● **REQUIRED WORK**
Please reproduce the listing verbatim, without its images.

● **DATA SHOWN**

- Opening Delimiter -

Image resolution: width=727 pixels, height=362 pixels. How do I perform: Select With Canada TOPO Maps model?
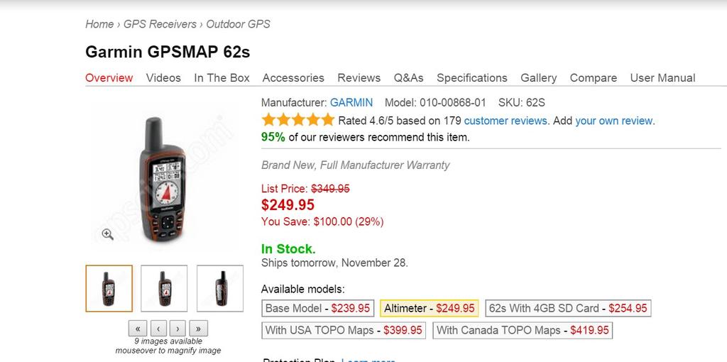522,330
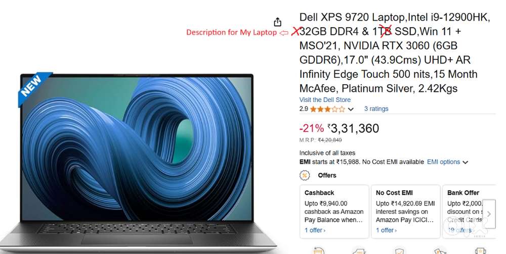Open the 3 ratings link
The width and height of the screenshot is (506, 254).
click(376, 109)
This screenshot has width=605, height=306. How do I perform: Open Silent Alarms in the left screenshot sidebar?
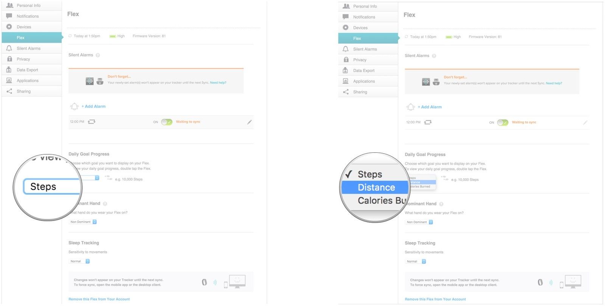[x=28, y=48]
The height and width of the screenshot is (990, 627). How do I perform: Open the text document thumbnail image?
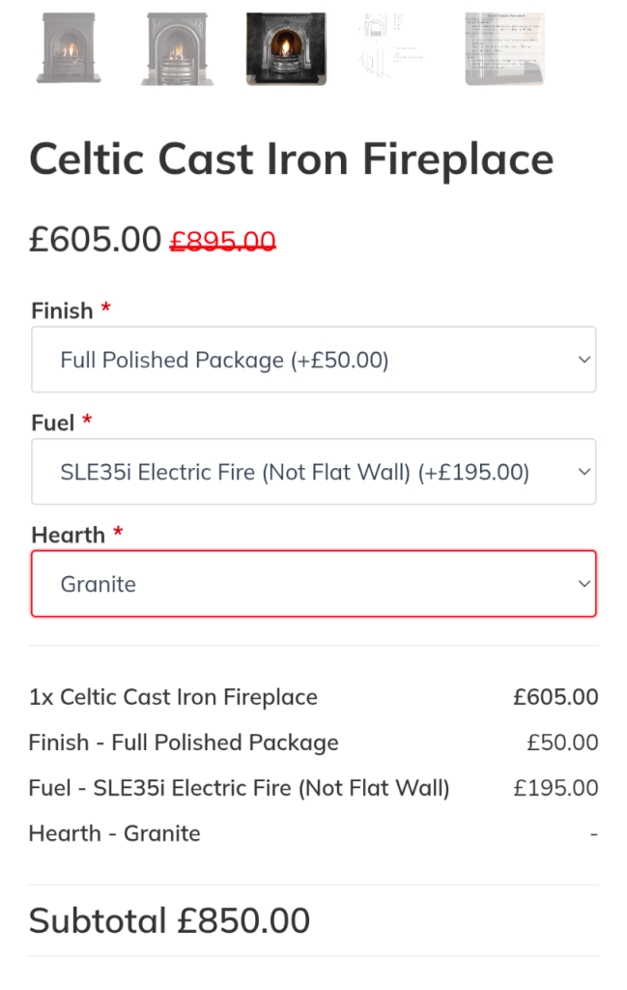[504, 48]
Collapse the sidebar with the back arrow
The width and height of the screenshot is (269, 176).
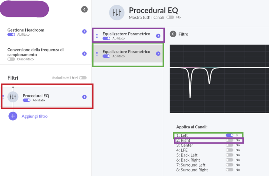coord(84,9)
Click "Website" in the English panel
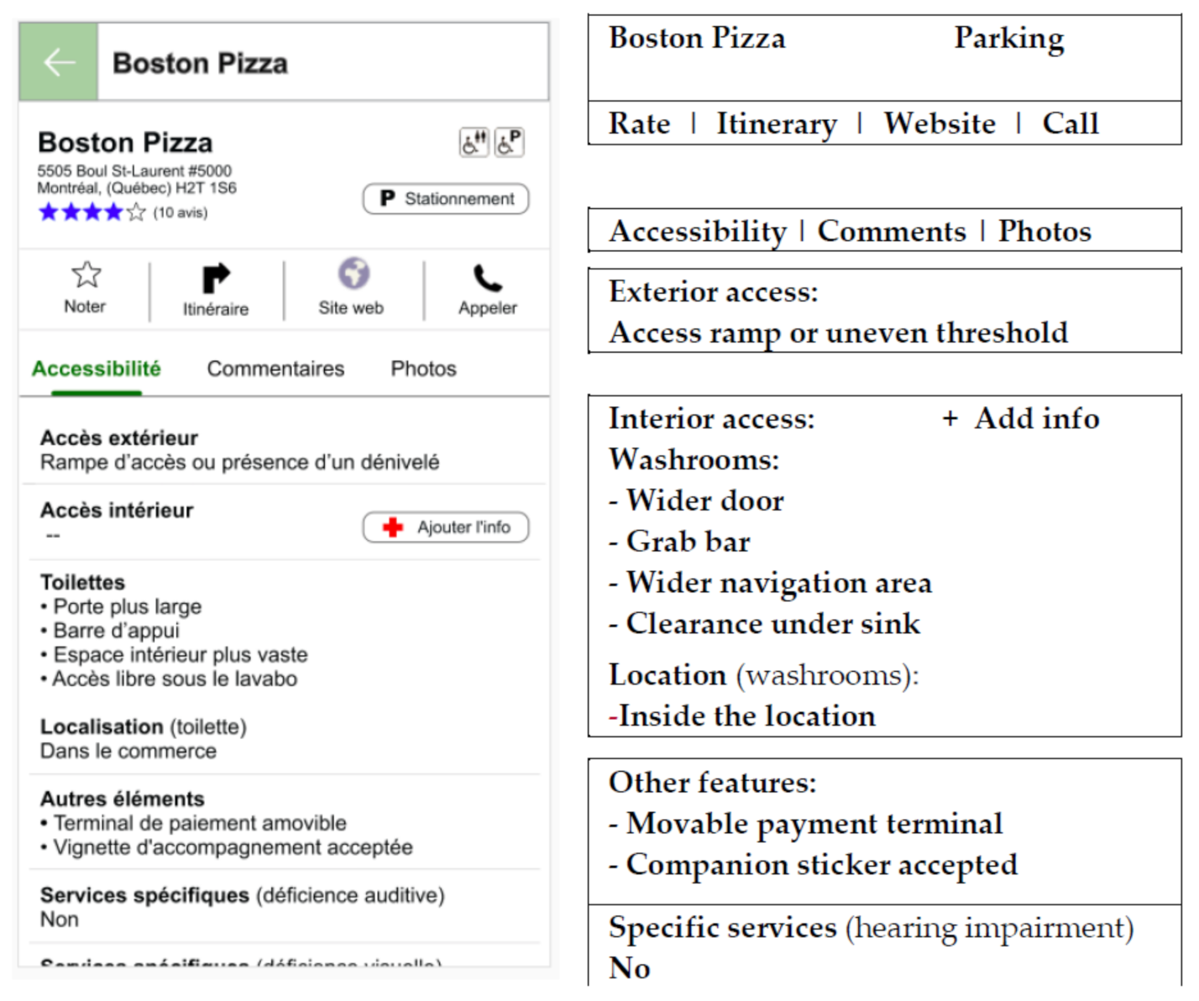 939,124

- Closing Delimiter -

● **TASK ANSWER**
Image resolution: width=727 pixels, height=362 pixels. How do I perform: Select With Canada TOPO Maps model?
522,330
Open the 3 ratings link
The width and height of the screenshot is (506, 254).
click(376, 109)
This screenshot has width=605, height=306. How do I perform: Open Silent Alarms in the left screenshot sidebar?
[x=28, y=48]
The height and width of the screenshot is (990, 627). How do I perform: Open the text document thumbnail image?
[504, 48]
Collapse the sidebar with the back arrow
The width and height of the screenshot is (269, 176).
coord(84,9)
Click "Website" in the English panel
 939,124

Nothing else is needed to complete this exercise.